> >

Kisah Nabi Musa Tampar Malaikat Maut hingga Bola Matanya Pecah

Risalah | 12 April 2022, 15:11 WIB
Masjidil Aqsa atau Baitul Maqdis adalah tanah yang disucikan oleh tiga agama samawi yaitu , Yahudi, dan Kristen. Nabi Musa diutus untuk mendakwah kepada kaum Yahudi. (Sumber: Unsplash/Sander Crombach)

JAKARTA, KOMPAS.TV - Nabi Musa 'alaihissalam tercantum dalam 25 nama-nama Nabi yang disebutkan di dalam Al-Qur'an.

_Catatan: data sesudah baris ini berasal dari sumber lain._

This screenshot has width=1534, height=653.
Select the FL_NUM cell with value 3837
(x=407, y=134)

Berdasarkan urutan, beliau berada di urutan ke-15. Beliau adalah satau Nabi yang diutus Allah kepada kaum Yahudi.

Di antara watak yang dimiliki Nabi Musa, beliau merupakan sosok yang sangat spontan ketika bertemu dan memperlakukan orang lain.

Lalu, ada kisah menarik tentang Nabi Musa dan malaikat maut sebagaimana dikutip  dari laman resmi NU.

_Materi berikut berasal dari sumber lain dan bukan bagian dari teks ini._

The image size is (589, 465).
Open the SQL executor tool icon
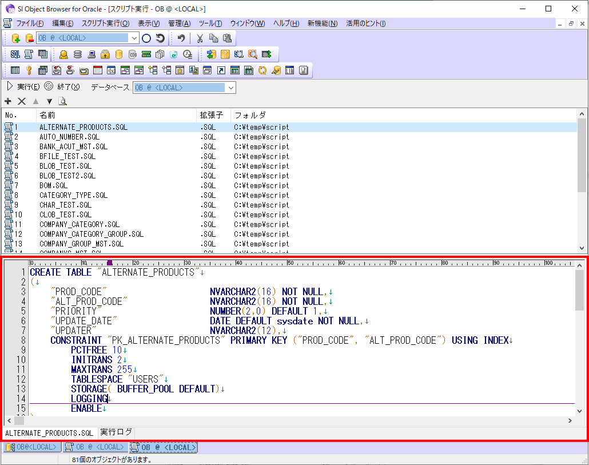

Kisah ini dituliskan dalam riwayat Muslim dari Abu Hurairah.

Dalam hadits tersebut disampaikan bahwa Allah SWT telah mengutus malaikat maut kepada Nabi Musa dalam wujud seorang pria. Dia meminta Nabi untuk memenuhi panggilan-Nya.

Melalui malaikat, Allah juga menyampaikan bahwa ajalnya sudah dekat dan saat kematiannya akan segera tiba. Namun, sebagai sosok yang tegas, tidaklah mengerankan jika begitu didatangi malaikat, Nabi Musa langsung menampar wajah malaikat tersebut hingga matanya terpecah.

Baca juga: Kisah Umar bin Khattab Cium Istri saat Puasa Ramadan

Maksudnya mata di sini adalah mata malaikat yang kala itu datang dalam wujud seorang pria. Sebab, jika bukan dalam wujud manusia, pasti Nabi tidak akan bisa menamparnya. Mendapat tamparan dari Nabi Musa, malaikat maut pun kembali kepada Allah dan mengadukan hal itu.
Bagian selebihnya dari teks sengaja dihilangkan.